Most of my work focuses on measuring the immediate impacts of the arts using survey-based audience research. To date, over just a few years, we’ve visualized nearly half a million surveys through the Intrinsic Impact dashboard, processing audience data and feedback for nearly two thousand artistic productions for well over one hundred arts organizations of all sizes. While the bulk of our data collection has been for artistic programs for adult audiences, we are now working with many leading theatres for young audiences as well, including Childsplay, Bay Area Children’s Theatre, The New Victory Theater, and Flint Youth Theatre.
In the case of The New Victory Theater in New York, WolfBrown’s Cambridge and San Francisco offices have joined forces to measure the ways in which different kinds of performances (circus, song and dance revues, and narrative dramas) have different profiles of emotional effects. Early data suggests that narrative- or character-driven productions may evoke more intense levels across the emotional spectrum than other types of shows. Our findings may change, though, as we collect more data through surveys of young audience members.
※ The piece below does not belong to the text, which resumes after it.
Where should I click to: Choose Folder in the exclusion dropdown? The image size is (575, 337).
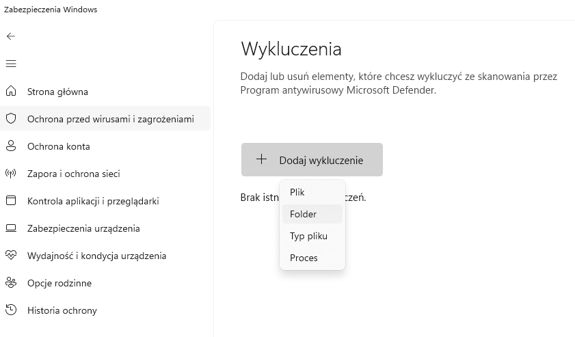click(x=303, y=214)
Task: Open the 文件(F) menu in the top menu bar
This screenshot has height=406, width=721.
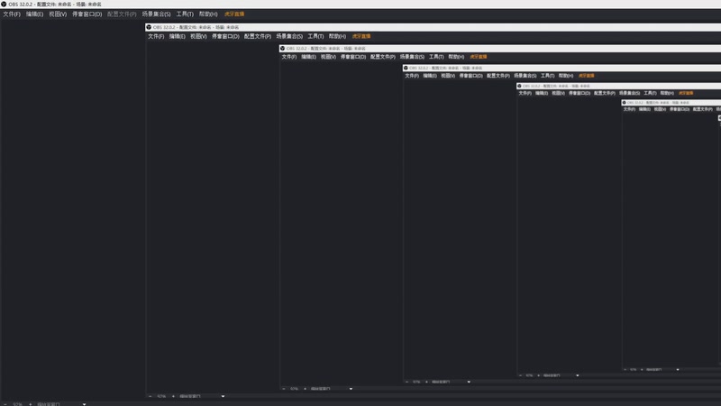Action: (x=12, y=14)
Other companies, such as Childsplay and Bay Area Children’s Theatre, are surveying caregivers and educators for their feedback and are collecting valuable insights into how their work activates creativity and imaginative play among young people after performances. Aggregated data suggest that this particular impact is seen more frequently among younger children, with over half of those with children under 5 reporting some kind of imaginative play inspired by the show. Investigation of how older children may be inspired differently than younger children may yield valuable insights into how TYA practitioners can create even more impactful work for various age groups.
As we continue this work, we will have the opportunity to explore additional hypotheses about the impact of the arts on young audiences. Are there particular characteristics or traits of artistic works that elicit certain short-term impacts more than others? Do productions with more music and more choreography have a different effect, in general, than less musical counterparts? And can data help us better understand why attention to diversity in casting, staffing, and program selection is important for audiences of all ages and backgrounds?